Year Ended December 31,
(in thousands)202420232022
Interest income $21,093 $13,007 $3,000 
Property insurance recoveries9,781 11,807 10,632 
Gain on deconsolidation of joint venture 3,117 6,544 — 
Patronage income3,604 3,046 4,457 
Gain on sale of assets and business, net  5,782 1,685 
Biofuel Producer Program funds  2,190 17,643 
Other4,616 8,107 (3,594)
Total$42,211 $50,483 $33,823 

Individually significant items included in the table above are:

Interest income - The vast majority of interest income recorded by the Company was due to the amount of cash and cash equivalents on hand in all periods presented.

Property insurance recoveries- In 2024, property insurance recoveries consisted of $4.9 million related to a prior period bin collapse at an Indiana grain facility, $3.1 million from a prior period incident at the Company's port facility in Texas, and $1.7 million related to a prior period fire at a Michigan grain asset. In 2023, property insurance recoveries consisted of $5.5 million related to a prior period fire at a Michigan grain asset, $2.7 million related to a prior period bin collapse at a Indiana grain facility in the prior year, and $1.5 million related to a prior period conveyor collapse at a Louisiana grain asset. In 2022, property insurance recoveries consisted of $5.0 million related to a prior period bin collapse at an Indiana grain facility,$3.0 million relating to a prior period incident at the Company's port facility in Texas, and $2.6 million related to a prior period conveyor collapse at a Louisiana grain asset.

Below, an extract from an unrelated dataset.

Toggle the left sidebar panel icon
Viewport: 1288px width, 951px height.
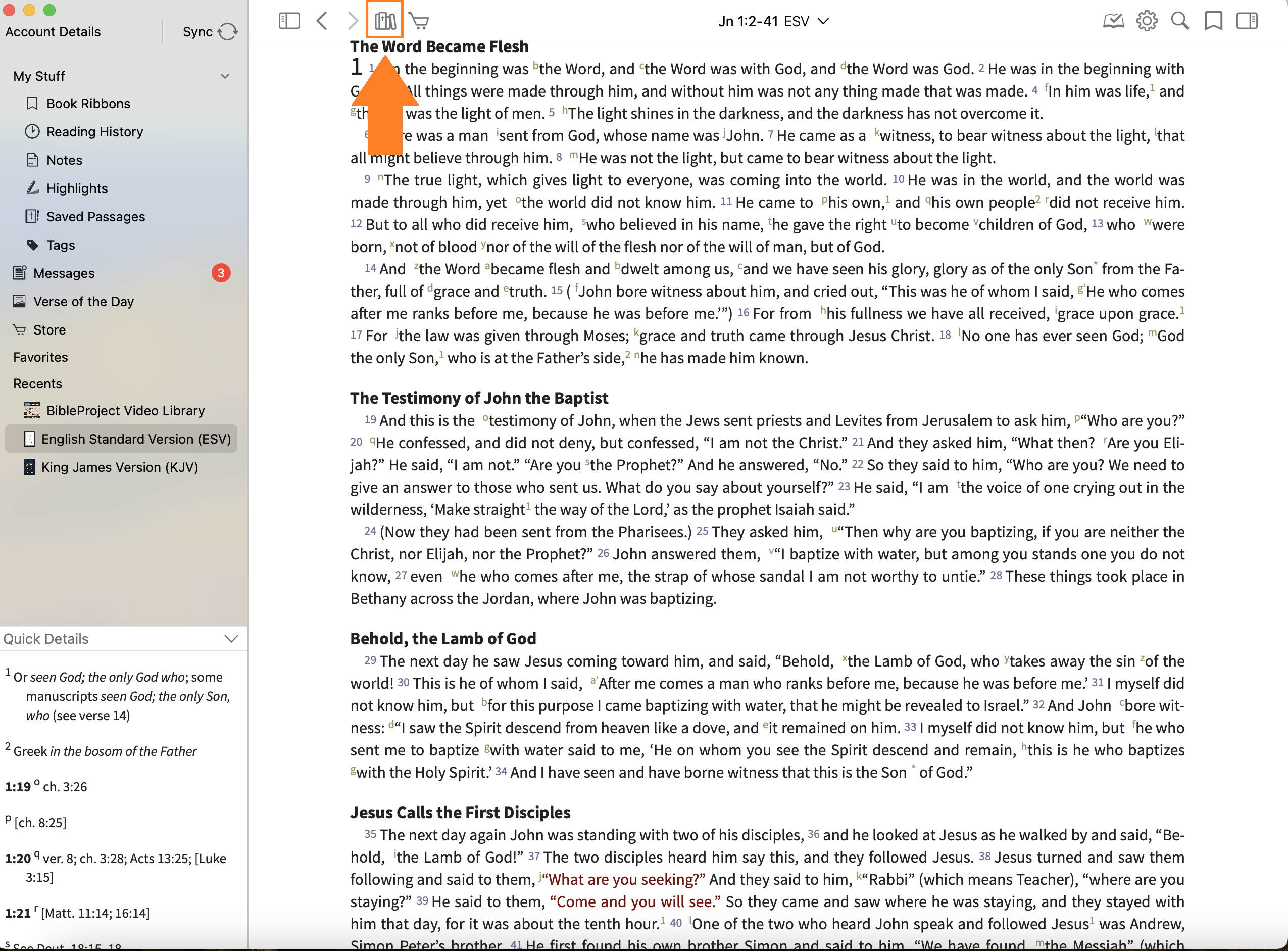289,21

Gain on deconsolidation of joint venture - On April 18, 2023, ELEMENT was placed into receivership. As the receiver took control of ELEMENT, under the VIE consolidation model, the Company deemed to have lost control of the entity and therefore deconsolidated ELEMENT from its Consolidated Financial Statements. As a result of these activities, the Company recognized a gain on deconsolidation. See footnote 19 for additional information.

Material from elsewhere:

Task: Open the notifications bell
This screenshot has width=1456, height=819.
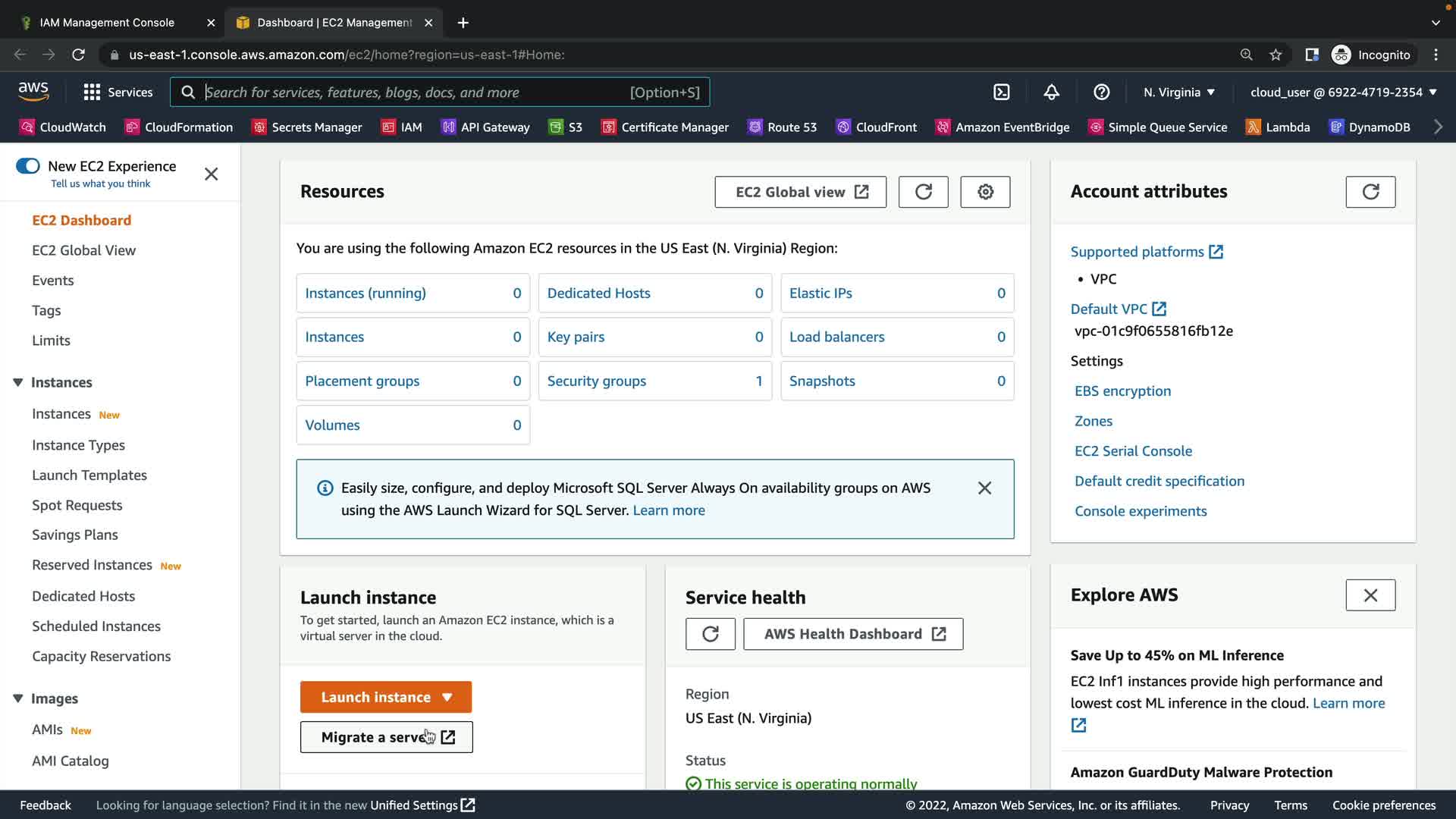Action: point(1051,93)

Patronage income - As part of the Company's normal operations it relies heavily on short-term lines of credit in order to support working capital needs in addition to long-term debt presented on the Consolidated Balance Sheets. As part of these programs the Company receives patronage income from its lenders.

Gain on sale of assets and businesses - In 2023, the vast majority of the gain was from the sale of a Nebraska grain facility of $5.6 million. In 2022, the gain consisted of several individually immaterial items.
Biofuel Producer Program funds - The USDA as a part of the Biofuel Producer Program, created under CARES Act, provided funding to support biofuel producers who faced unexpected market losses due to the COVID-19 pandemic. In 2023, the Company received proceeds of $2.2 million under this program, of which $0.8 million was attributable to noncontrolling interest. In 2022, TAMH and ELEMENT received proceeds of $13.3 million and $4.3 million, respectively. Of these proceeds, $8.7 million was attributable to noncontrolling interest.